Narek is a deeply Armenian name, most famously associated with the medieval poet-saint Grigor Narekatsi, known in English as Gregory of Narek, who lived in the tenth and eleventh centuries in the Armenian kingdom of Vaspurakan. Narek itself is thought to derive from a historical Armenian place name — the monastery of Narekavank on the shores of Lake Van, in what is now eastern Turkey. From that place came one of the most extraordinary devotional poets of the medieval world, whose Matean Voghbergutyan, or "Book of Lamentations," is a searing, mystical dialogue between a sinful soul and God that has been called the Armenian equivalent of Dante's Divine Comedy.

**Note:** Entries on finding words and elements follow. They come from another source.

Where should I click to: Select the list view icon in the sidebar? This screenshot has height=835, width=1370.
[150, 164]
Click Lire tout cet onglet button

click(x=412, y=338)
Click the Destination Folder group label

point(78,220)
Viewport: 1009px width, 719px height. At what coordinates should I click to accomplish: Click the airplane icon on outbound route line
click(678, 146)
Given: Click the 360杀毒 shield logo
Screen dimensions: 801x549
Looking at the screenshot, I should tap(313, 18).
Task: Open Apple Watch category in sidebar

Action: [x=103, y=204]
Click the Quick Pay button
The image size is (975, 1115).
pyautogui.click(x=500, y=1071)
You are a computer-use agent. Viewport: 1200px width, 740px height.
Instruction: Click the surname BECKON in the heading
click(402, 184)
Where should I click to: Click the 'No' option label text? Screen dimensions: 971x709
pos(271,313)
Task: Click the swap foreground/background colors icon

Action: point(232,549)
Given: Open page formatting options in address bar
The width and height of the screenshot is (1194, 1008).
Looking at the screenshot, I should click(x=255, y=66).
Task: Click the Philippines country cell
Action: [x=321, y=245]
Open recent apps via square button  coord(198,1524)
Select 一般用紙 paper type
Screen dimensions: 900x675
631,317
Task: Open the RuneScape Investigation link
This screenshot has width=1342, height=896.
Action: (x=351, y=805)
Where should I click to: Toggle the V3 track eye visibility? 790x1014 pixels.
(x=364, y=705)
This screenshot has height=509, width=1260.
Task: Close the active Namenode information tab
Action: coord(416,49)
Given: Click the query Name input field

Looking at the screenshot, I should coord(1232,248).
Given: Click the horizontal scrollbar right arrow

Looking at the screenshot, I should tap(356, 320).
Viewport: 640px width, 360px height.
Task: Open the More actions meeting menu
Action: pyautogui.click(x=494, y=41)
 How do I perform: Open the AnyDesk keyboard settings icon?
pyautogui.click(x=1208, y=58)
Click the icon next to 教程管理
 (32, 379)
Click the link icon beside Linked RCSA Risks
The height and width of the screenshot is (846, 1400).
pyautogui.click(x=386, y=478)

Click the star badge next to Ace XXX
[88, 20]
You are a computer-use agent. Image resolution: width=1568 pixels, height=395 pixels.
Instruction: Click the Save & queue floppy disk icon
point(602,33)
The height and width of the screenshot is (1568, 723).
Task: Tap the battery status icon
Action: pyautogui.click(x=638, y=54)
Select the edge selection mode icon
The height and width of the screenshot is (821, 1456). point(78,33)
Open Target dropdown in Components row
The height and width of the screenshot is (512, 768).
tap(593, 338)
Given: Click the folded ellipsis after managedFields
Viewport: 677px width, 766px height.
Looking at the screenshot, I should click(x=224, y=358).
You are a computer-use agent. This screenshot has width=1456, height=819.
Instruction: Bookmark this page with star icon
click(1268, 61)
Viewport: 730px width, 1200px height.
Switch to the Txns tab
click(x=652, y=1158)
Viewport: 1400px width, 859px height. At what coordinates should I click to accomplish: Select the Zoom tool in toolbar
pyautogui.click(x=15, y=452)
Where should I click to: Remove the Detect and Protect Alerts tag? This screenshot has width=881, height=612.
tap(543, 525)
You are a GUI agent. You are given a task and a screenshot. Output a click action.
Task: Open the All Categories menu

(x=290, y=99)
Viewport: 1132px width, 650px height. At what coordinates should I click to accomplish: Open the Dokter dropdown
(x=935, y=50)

Grigor Narekatsi was canonized a Doctor of the Universal Church by Pope Francis in 2015, a rare honor that brought global attention to Armenian Christian heritage and renewed international interest in the name Narek. Within the Armenian diaspora — spread across Los Angeles, Paris, Beirut, Moscow, and Yerevan — the name has long carried immense cultural prestige, chosen by families who wish to honor both the saint and the continuity of Armenian identity through centuries of hardship, including the genocide of 1915. Outside Armenian communities, Narek is an exotic discovery — beautifully phonetic, easy to pronounce, and carrying the weight of genuine historical depth.
It is a name that rewards curiosity, offering any bearer a ready-made story of extraordinary literary and spiritual heritage. In an age when parents seek names that are both meaningful and unmistakably distinctive, Narek offers something rare: a name with a thousand years of soul behind it.